Sistine Chapel

Chapel in Vatican City, Borgo & Prati

Image by Rajesh Gathwala 500px Images

Home to two of the world’s most famous works of art – Michelangelo’s ceiling frescoes (1508–12) and his Giudizio Universale (Last Judgment; 1536–41) – the Sistine Chapel is the one part of the Vatican Museums that everyone wants to see, and on a busy day you could find yourself sharing it with up to 2000 people. Michelangelo's ceiling design, which is best viewed from the chapel’s main entrance in the far east wall, covers the entire 800-sq-m surface.

With painted architectural features and a cast of colourful biblical characters, it's centred on nine panels depicting stories from the book of Genesis. These panels can further be divided into three groups, illustrating the origin of man, the universe and evil.
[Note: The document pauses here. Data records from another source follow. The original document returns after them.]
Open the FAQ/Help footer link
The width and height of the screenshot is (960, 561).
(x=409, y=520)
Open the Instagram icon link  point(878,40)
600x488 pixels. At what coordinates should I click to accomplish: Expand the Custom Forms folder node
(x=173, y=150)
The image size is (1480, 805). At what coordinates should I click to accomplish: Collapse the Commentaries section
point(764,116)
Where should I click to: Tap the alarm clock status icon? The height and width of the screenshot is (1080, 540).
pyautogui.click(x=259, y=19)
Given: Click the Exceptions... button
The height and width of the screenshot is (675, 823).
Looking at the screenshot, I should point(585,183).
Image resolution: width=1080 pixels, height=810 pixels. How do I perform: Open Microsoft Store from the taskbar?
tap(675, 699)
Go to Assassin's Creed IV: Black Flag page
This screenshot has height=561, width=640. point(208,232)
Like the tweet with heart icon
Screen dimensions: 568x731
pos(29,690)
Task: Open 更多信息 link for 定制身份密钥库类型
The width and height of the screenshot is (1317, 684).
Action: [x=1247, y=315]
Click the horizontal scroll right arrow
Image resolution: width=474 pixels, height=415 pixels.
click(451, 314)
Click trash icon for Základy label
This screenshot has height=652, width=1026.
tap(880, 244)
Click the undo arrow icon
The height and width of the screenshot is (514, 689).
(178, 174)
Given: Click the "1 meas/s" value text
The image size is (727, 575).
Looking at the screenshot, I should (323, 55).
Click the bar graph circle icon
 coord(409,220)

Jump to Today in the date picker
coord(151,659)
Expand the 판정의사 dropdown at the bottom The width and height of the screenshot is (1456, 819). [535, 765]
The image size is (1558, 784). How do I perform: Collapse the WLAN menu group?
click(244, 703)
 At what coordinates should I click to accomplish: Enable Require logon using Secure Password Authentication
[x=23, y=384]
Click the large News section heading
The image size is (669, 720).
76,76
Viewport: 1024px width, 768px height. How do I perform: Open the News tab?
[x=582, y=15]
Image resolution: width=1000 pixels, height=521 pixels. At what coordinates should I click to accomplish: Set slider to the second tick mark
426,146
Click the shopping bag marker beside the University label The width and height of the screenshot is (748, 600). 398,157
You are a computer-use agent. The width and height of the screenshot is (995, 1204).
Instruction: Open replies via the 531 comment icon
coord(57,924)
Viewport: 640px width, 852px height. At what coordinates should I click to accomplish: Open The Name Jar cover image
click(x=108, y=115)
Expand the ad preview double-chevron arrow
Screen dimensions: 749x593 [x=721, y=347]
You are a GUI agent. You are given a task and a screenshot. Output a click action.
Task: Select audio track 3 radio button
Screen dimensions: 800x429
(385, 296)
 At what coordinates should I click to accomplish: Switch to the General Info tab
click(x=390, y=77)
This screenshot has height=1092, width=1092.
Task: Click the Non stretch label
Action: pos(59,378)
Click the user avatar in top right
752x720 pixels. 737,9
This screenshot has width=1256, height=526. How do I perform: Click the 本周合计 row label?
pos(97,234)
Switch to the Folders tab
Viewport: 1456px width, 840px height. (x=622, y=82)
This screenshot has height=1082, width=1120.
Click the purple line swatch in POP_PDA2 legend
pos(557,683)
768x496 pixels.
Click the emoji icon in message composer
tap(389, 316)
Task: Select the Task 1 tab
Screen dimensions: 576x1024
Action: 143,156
As you look up from the east wall, the first panel is the Drunkenness of Noah, followed by The Flood, and the Sacrifice of Noah. Next, Original Sin and Banishment from the Garden of Eden famously depicts Adam and Eve being sent packing after accepting the forbidden fruit from Satan, represented by a snake with the body of a woman coiled around a tree. The Creation of Eve is then followed by the Creation of Adam. This, one of the most famous images in Western art, shows a bearded God pointing his finger at Adam, thus bringing him to life. Completing the sequence are the Separation of Land from Sea; the Creation of the Sun, Moon and Plants; and the Separation of Light from Darkness, featuring a fearsome God reaching out to touch the sun. Set around the central panels are 20 athletic male nudes, known as ignudi.

Opposite, on the west wall is Michelangelo’s mesmeric Giudizio Universale, showing Christ – in the centre near the top – passing sentence over the souls of the dead as they are torn from their graves to face him. The saved get to stay up in heaven (in the upper right), the damned are sent down to face the demons in hell (in the bottom right).

Near the bottom, on the right, you’ll see a man with donkey ears and a snake wrapped around him. This is Biagio de Cesena, the papal master of ceremonies, who was a fierce critic of Michelangelo’s composition. Another famous figure is St Bartholomew, just beneath Christ, holding his own flayed skin. The face in the skin is said to be a self-portrait of Michelangelo, its anguished look reflecting the artist’s tormented faith.

The chapel’s walls also boast superb frescoes. Painted in 1481–82 by a crack team of Renaissance artists, including Botticelli, Ghirlandaio, Pinturicchio, Perugino and Luca Signorelli, they represent events in the lives of Moses (to the left looking at the Giudizio Universale) and Christ (to the right). Highlights include Botticelli’s Temptations of Christ and Perugino’s Handing over of the Keys.

As well as providing a showcase for priceless art, the Sistine Chapel also serves an important religious function as the place where the conclave meets to elect a new pope.